Prompt —
Which lines of the data contain the string "from"? Copy every one of them.
** Opening Records for this exercise block **
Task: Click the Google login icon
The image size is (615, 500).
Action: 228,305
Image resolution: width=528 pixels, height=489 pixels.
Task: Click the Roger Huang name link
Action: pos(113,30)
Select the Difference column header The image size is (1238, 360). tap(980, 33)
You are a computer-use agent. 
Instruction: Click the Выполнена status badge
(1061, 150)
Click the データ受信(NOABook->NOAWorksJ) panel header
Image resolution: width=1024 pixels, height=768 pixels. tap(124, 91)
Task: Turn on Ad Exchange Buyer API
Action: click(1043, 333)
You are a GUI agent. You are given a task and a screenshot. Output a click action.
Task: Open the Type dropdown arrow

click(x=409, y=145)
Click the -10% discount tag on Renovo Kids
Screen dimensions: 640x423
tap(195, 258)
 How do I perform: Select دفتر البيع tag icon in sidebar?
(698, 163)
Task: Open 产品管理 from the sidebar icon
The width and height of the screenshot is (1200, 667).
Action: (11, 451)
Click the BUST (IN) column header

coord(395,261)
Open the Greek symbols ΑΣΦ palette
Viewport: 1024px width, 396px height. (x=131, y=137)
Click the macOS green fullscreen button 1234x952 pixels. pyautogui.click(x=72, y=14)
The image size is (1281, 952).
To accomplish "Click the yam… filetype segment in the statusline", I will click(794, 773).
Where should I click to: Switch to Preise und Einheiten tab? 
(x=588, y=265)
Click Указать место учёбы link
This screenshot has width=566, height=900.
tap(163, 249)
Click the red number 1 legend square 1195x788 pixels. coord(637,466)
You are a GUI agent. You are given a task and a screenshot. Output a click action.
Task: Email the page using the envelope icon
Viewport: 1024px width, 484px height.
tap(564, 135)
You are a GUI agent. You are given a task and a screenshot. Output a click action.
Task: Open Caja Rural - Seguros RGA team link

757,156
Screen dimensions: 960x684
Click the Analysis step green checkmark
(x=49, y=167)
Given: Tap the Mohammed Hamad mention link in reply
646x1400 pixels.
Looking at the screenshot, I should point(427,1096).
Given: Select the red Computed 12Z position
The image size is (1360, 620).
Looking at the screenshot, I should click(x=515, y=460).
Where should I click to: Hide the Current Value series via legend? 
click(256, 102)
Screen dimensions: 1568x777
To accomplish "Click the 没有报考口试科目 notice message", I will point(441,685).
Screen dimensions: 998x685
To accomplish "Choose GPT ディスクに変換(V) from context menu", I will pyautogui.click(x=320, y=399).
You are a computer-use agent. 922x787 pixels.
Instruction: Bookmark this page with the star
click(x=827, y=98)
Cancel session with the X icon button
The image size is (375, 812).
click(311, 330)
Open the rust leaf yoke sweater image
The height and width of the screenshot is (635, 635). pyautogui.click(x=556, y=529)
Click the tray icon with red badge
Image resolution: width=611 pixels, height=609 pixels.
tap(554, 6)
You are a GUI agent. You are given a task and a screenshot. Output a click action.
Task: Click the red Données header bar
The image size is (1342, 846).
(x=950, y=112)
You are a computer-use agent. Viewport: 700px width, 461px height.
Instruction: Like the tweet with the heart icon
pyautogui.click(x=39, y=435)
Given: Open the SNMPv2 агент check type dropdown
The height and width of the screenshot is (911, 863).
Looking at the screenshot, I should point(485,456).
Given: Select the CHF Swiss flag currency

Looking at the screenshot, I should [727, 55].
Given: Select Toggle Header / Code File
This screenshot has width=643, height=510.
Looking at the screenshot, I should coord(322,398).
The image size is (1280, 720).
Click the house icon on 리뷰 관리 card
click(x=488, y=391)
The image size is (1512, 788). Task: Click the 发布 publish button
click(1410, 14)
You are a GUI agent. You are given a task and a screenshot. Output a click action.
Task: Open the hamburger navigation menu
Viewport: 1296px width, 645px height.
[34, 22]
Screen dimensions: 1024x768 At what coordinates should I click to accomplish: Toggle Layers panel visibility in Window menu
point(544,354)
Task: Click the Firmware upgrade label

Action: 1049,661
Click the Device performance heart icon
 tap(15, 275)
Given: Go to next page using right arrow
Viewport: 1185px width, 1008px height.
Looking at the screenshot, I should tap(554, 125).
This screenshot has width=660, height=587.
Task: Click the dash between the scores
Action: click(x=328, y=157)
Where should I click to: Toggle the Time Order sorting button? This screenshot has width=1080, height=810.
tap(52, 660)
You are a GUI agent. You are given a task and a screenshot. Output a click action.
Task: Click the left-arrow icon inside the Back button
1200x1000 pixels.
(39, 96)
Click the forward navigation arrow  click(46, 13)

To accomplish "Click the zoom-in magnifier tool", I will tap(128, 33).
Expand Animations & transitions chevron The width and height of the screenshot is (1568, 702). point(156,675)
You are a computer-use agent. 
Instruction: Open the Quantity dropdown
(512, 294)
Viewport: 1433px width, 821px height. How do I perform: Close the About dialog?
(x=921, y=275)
** Closing Records for this exercise block **
Written answer —
Task: Open 产品管理 from the sidebar icon
To accomplish "Choose GPT ディスクに変換(V) from context menu", I will pyautogui.click(x=320, y=399).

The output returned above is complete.